Depuis quelques années, le développement des techniques de réalité virtuelle, via des casques ou autres, offre l’avantage de le faire plus facilement, voire même de chez soi !
 
Cela se développe beaucoup, en psychiatrie, mais aussi en douleur chronique. Il existe de plus en plus d’appareils proposés maintenant (non remboursés à l’heure actuelle) qui permettent de maintenir un effet chez le patient, à domicile, après avoir démarré quelque chose à l’hôpital.
 
Recherche

Il faut développer une approche plus globale, plus transversale et plus multidisciplinaire.
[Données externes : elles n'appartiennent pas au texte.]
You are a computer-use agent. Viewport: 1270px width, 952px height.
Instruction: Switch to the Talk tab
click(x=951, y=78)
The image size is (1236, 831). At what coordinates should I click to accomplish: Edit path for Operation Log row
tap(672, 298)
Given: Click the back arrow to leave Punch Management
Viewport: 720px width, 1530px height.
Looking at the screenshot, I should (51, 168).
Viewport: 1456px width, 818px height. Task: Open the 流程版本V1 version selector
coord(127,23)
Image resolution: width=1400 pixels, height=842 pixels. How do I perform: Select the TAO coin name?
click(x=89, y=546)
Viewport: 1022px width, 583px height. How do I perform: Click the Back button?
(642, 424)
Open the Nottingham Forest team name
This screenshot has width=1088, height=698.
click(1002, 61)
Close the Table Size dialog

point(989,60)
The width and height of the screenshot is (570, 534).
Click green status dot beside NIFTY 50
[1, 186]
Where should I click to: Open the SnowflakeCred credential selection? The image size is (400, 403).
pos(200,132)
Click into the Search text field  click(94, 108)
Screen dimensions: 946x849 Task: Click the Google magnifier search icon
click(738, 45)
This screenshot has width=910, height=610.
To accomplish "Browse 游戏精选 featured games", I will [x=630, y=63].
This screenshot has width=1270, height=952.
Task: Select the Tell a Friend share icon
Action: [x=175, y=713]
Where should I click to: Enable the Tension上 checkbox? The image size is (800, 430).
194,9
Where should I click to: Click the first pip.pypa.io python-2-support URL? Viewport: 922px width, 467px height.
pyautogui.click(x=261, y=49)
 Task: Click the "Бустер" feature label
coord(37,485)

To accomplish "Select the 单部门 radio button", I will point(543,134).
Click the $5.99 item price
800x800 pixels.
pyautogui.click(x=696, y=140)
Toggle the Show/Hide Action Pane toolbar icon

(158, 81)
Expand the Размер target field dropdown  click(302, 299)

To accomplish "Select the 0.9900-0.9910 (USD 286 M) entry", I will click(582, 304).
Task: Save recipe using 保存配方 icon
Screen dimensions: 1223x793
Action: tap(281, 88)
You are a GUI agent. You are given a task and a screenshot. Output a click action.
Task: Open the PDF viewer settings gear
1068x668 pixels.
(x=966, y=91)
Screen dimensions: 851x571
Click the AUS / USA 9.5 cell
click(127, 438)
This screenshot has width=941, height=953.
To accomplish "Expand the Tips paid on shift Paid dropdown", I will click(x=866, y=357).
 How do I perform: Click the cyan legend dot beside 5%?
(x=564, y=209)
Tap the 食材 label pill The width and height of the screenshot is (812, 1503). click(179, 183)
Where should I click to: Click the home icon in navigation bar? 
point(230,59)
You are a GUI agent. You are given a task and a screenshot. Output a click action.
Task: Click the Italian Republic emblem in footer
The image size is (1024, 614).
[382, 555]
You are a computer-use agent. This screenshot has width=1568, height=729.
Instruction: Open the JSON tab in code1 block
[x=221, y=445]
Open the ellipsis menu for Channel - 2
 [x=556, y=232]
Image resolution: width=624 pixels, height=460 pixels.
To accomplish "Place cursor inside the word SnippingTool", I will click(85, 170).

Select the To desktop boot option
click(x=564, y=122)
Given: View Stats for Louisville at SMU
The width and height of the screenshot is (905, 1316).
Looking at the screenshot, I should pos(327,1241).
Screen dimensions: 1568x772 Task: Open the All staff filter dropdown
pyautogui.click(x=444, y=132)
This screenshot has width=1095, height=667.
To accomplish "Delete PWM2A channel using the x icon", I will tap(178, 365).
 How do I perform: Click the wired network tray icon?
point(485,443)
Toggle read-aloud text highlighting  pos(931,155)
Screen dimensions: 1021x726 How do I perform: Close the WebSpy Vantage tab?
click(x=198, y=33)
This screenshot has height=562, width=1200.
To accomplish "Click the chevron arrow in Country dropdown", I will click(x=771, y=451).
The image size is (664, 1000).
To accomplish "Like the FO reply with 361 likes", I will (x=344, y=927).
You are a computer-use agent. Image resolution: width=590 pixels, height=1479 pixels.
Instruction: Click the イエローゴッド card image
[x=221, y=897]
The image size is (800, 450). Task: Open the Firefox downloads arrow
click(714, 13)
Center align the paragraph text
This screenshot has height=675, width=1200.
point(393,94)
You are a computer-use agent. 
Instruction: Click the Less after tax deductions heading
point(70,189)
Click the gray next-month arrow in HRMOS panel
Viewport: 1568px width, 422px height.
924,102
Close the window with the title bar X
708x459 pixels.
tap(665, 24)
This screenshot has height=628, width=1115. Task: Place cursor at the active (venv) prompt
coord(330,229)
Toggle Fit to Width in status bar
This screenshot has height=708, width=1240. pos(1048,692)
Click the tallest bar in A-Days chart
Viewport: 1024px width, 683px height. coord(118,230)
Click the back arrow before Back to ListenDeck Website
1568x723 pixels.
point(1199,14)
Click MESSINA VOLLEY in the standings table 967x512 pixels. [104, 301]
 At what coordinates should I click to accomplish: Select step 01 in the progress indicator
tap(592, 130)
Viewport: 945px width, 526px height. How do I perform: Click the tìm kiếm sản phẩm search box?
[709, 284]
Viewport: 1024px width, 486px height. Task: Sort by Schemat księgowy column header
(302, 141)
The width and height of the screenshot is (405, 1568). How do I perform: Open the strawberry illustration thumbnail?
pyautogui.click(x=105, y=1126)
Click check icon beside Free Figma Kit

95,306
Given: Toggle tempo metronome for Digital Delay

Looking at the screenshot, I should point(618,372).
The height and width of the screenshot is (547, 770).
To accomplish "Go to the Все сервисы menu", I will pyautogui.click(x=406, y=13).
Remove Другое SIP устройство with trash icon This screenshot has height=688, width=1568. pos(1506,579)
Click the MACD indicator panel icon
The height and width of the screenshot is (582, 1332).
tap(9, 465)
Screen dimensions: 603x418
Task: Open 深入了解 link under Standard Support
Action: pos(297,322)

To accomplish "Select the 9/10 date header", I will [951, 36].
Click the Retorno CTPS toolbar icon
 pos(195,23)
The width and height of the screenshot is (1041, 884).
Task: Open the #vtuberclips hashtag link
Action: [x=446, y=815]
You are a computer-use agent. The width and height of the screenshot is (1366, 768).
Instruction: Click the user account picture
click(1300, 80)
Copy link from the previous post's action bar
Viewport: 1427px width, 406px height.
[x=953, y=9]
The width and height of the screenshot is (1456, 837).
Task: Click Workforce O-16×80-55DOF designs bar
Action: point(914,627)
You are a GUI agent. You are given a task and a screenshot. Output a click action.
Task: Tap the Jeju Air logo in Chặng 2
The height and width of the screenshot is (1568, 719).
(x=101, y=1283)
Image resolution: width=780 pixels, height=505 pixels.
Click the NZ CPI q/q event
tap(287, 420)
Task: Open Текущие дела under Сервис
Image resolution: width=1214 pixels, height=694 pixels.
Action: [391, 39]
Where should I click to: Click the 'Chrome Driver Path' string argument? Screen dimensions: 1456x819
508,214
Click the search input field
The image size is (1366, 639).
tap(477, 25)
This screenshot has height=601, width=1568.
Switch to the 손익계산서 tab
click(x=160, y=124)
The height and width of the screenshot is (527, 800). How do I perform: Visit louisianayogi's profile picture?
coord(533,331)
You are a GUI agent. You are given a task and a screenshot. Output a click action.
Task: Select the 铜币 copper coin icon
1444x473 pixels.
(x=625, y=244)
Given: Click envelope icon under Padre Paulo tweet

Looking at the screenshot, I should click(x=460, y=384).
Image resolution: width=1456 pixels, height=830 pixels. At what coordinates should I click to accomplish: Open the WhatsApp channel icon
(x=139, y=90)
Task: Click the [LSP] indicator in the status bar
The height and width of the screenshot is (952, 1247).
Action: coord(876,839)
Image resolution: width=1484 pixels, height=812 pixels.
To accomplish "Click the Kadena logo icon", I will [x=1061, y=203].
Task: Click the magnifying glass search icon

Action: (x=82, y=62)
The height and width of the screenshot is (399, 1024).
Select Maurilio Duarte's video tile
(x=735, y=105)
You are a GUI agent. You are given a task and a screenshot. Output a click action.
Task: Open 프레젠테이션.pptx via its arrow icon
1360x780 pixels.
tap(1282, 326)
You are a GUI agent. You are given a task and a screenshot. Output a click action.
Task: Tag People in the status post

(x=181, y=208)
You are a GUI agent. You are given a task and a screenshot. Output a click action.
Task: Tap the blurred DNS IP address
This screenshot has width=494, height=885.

Je pense qu’il y aurait un intérêt à changer les mentalités des professionnels de santé, à décloisonner les spécialités pour favoriser les collaborations (notamment entre rhumatologues, neurologues, algologues, etc.).
 
De toute façon, de nombreux patients présentent plusieurs pathologies à la fois (comme une polyarthrite et une fibromyalgie), ce qui incite à la multidisciplinarité.
 
D’autre part, il est important d’essayer de trouver, si possible, des moyens plus objectifs, voire des marqueurs permettant d’identifier des mécanismes.
 
Cela nous permettrait de traiter la douleur des patients, en fonction des mécanismes sous-jacents et ne pas le faire, comme c’est le cas aujourd’hui, de façon un peu empirique « on essaye, on voit si ça marche ; si ça ne marche pas, on change, on essaye autre chose… ».
 
En revanche, ce que l’on sait et qui a été démontré dans plusieurs études, c’est que la douleur chronique est associée à une très grande diversité et une complexité de situations, que ce soit en termes de présentation clinique, mais aussi en termes de mécanismes.
 
Par conséquent, nous travaillons beaucoup sur le lien entre ces présentations cliniques, donc les symptômes qui peuvent être mesurés de différentes façons, et les mécanismes.
 
Ceci permettrait d’identifier des catégories de patients en s’appuyant sur des critères très cliniques et pas forcément physiologiques ou biologiques, pour développer de nouvelles stratégies thérapeutiques qui soient réellement efficaces pour chaque catégorie de patients.